In sentencing Cardona-Garcia, the district court stated that, after considering the factors in 18 U.S.C. § 3553(a), it felt a sentence within the Guidelines was appropriate. There was no discussion of countervailing factors or facts the district court relied upon in finding that a Guidelines sentence was appropriate. The district court did not state that it felt the sentence was appropriate even if the Guidelines calculation was wrong. There is a reasonable risk that, had the Guidelines been calculated correctly (yielding a range of imprisonment of twenty-one to twenty-seven months) as opposed to incorrectly (yielding a range of imprisonment of twenty-four to thirty months), Cardona-Garcia would have been sentenced differently."The risk of unnecessary deprivation of liberty particularly undermines the fairness, integrity, or public reputation of judicial proceedings." Id. at 140. Accordingly, we exercise our discretion to correct the plain error.
The bulk of the Government's argument on this prong points to the "heinous, undisputed facts" underlying Cardona-Garcia's conviction.

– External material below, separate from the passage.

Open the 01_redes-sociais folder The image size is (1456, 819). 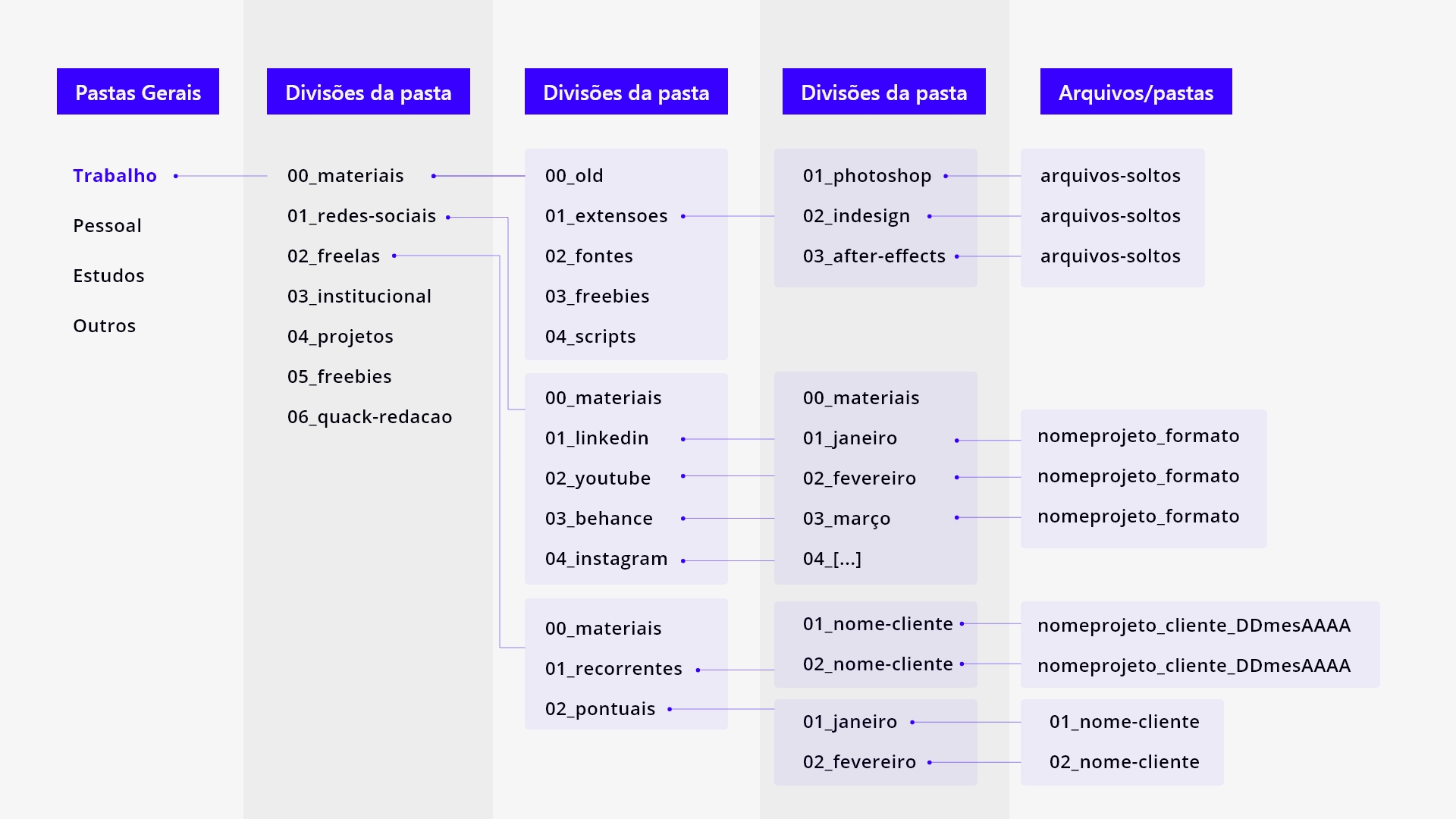[361, 216]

Although the facts underlying Cardona-Garcia's previous conviction for sexual contact with a child are undeniably horrific, the Supreme Court has cautioned appellate courts that although criminal history is relevant to the district court's inquiry under 18 U.S.C. § 3553(a), it is not relevant to "whether the plain procedural error in [the criminal defendant's] sentencing proceedings, which may have resulted in a longer sentence than is justified in light of that history, seriously affects the fairness, integrity, or public reputation of judicial proceedings." Rosales-Mireles, 585 U.S. at 145 n.5.
IV
For the foregoing reasons, we REVERSE and REMAND for resentencing.
[*] This opinion is not designated for publication. See 5TH CIR. R. 47.5.
[+]JUDGE HO would affirm based on United States v. Fuentes-Canales, 902 F.3d 468, 476-82 (5th Cir. 2018).